Puzzlewood and The Gates Of Loki

Listening to this debut album, Gates of Loki, it immediately hit me that Puzzlewood is not another garage band trying to make a big splash either. These guys are very sophisticated in composition and arrangement, writing and musicianship! While they may not be a Geddy, Peart and Lifeson individually, they are one of the tightest bands I have ever heard. I am a big fan of Rush, so I know what “tight” sounds like. While challenging to hear the subtle cues and three-dimensional points in MP3 files, I did get the sense of each member’s skill and abilities if you will and how they work together. If you are a Rush fan of any degree or just like your prog-rock to be highly detailed and precise, you will pick up on it in this band.

While the MP3 version was sent and all I had, I can’t comment much on sound quality or give any star rating, I can describe what I heard and what I think of the band.
While, I have only listened to the entire album once and have not quite grasped the feelings and such of the songs yet, I have made myself familiar with other aspects of it.

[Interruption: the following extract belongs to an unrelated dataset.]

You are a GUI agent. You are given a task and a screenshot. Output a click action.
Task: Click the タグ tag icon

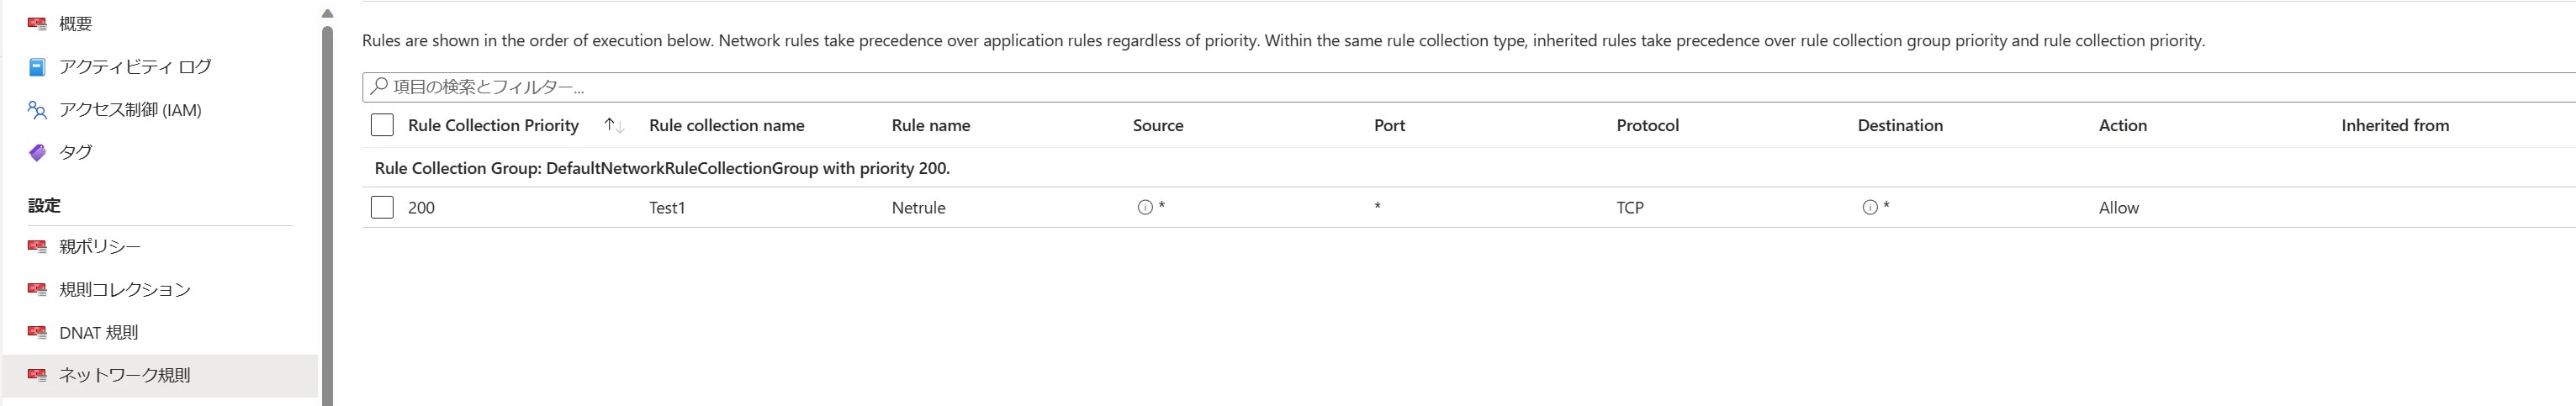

Gates of Loki starts out with the overly appropriate title track called oddly enough, “Intro (Gates of Loki)”. The instrumental track starts with some synth effects designed to give one a sense of starting out on a journey of mystery and discovery. A few moments into the track the rest of the band comes in with electric guitar and hand percussion. After the great opener in my opinion, track two, “Remember My Name”, gives us our first taste of meat, so to speak. This seemingly Porcupine Tree/King Crimson inspired piece showcases how tight the band is with the bridge in this song including hand percussion, where the band stops abruptly for a couple of seconds, then starts just as suddenly several times and one does not even hear a single subtle anomaly. The guitar playing is almost Alex Lifeson like. I detected some subtle loss of detail in the bass due to being MP3 though and not necessarily the mix. The third song, “Obsessed” (which has a video on YouTube by the way), includes the sound of flute and middle-east percussion (Tambourine), which is a bit too forward in the mix in my opinion. The video it should be noted, has some imagery some may find disturbing, so watch with that knowledge in mind. The fourth track, “Come Back Home” is one of the quieter tracks on the album featuring a more acoustical sound while the fifth track, “Tyrant Who Fall In Love” is a harder sounding song. The bridge in this tune features more middle-east style percussion and even some east-Indian scat.
Track #6, “Your House” (Translated from Russian) is the only track where the lyrics are sung in Russian. This is interesting to me because in my opinion the Russian language on its own is very musical. Track #7, “To The Void” shows just how good the drummer is. The vocals are good, but a bit rough. This tune also features a bouzouki lending to that ethnic feel. Song eight, “Hollow” is mostly a contemporary jazz sound until about the last-minute when rock guitar comes in to finish. To me this just further shows how good these guys are, to be able to flawlessly execute a different genera like that in the middle of an album. Track #9, “Jerusalem” is the longest song on the album at the prog-rock requisite, 7 plus minutes, if you will. The song is about the city of Jerusalem and some of its history and mythology. The feel of the song is almost an ancient tribal feel, most appropriate. The final track, “Road Will Lead” is kind of jazzy again, but features an Oud taking lead, really different. The song goes to rock after the second chorus.

Overall, this album introduces one to a very tight and sophisticated band, definitely not your typical garage band trying to make something. The songs sound very well produced even in MP3 format, which says someone was not asleep at the controls. The only anomalies I detected were the fore mentioned forward percussion in track #3 and in the last track the vocals sounded unpleasantly clipped in the chorus to me, but that could have been an effect, I’m not sure. I can imagine this LP sounding even better on vinyl or some uncompressed format, or even on CD.

I plan on listening to this band again, many times. (Yeah, I think they are that good). I think it is more than safe to say that I hope these guys continue to make music and it would be interesting to see what they come up with next.